This past fall I went to pick up our little boy from school. His recess was right before pick up, and I really hated the days I had to take him early, just as much as he hated missing playing with his friends. I did my mental note of what was going on outside, there was a cool strong breeze blowing, the temp was fine for him to be out, and he had his preventative meds that morning. I really didn't think we would have a problem. Maybe a few hives, but nothing serious. To be on the safe side, I decided I would limit recess time to 10-15 minutes. Boy was I ever wrong...
I won't bore you with all the details, but our son went into anaphylactic shock that day. We got to the hospital, checked in, and explained what was happening. They had a nurse come out, to listen to him while they finished checking him in. Laying in my arms unresponsive the nurse asked what he was allergic to. I told her he had CU, which of course she had never heard of, and went through the explanation. This nurse looked at me like I was stupid and told me "There are a lot of people here that are really sick, so take a seat and we will be with you later." After an hour of waiting, the ER taking back girls who had hurt their finger, and completely ignoring us, our son started coming out of the reaction so we left. This is a true medical emergency but we were dismissed because no one had heard of it. Do you see why I say prepare for your trips to the ER?
After numerous more anaphylactic reactions where the ER was no help, and a switch in CU Dr.'s I went to the hospital and talked with someone in Administration. I explained the condition, what happens with it, and how we were treated in the ER. She promised it would never happen again, called the new allergist who came in and discussed the condition with all members of the staff at the hospital. They now have his cell phone number and we all have a game plan. The ER has the kids marked in there system regarding CU and are never to wait for treatment, they are high priority. When we arrive at the hospital if the allergist has not been notified by me, then the nurse will call him and the ER Dr. will describe what is happening and the allergist will walk the ER Dr. through treatment. This will ensure they do not do anything to make the situation worse, like giving cold IV fluids.

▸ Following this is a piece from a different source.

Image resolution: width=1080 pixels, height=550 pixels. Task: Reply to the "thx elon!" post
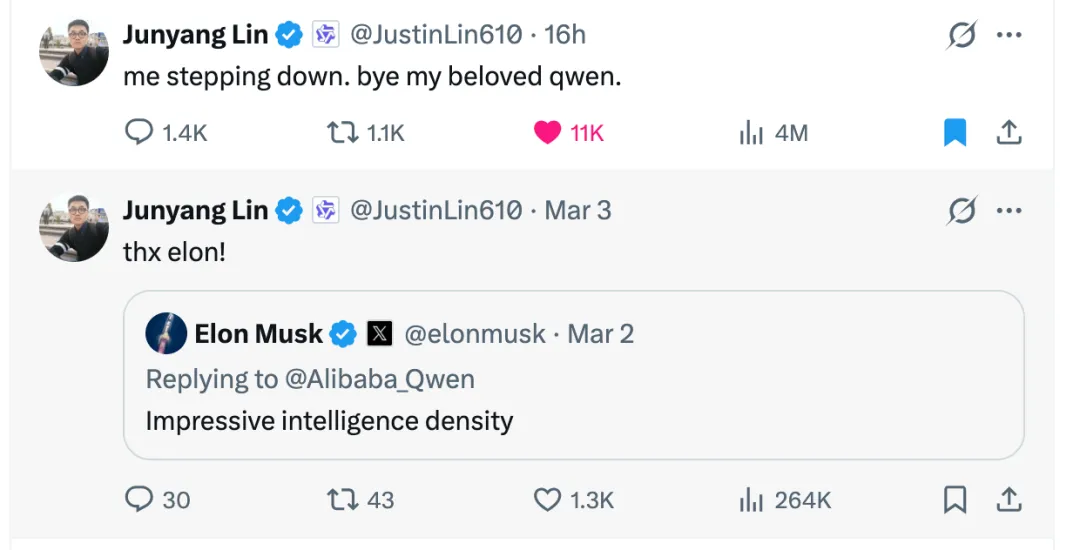(140, 499)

The biggest mistake that I made, was assuming that just because I new of the condition the ER Dr. and staff would as well. If they didn't I expected that they would listen to me instead of thinking I was a raving lunatic. I really believe it is of benefit to talk to the Administration of the hospital you will be using in an emergency and discussing with the allergist how to handle the situation. Does the allergist want a call so they can talk with the ER during an emergency? Do they want to be kept updated while you are in the ER? Does the administration want your allergist to come in, discuss the condition and give some training? Set up a plan with the hospital for when you need them. Let them prepare months in advance for an emergency, instead of throwing them into a situation that they have no idea how to treat. It's not to be nice to them, it is to protect you or your child.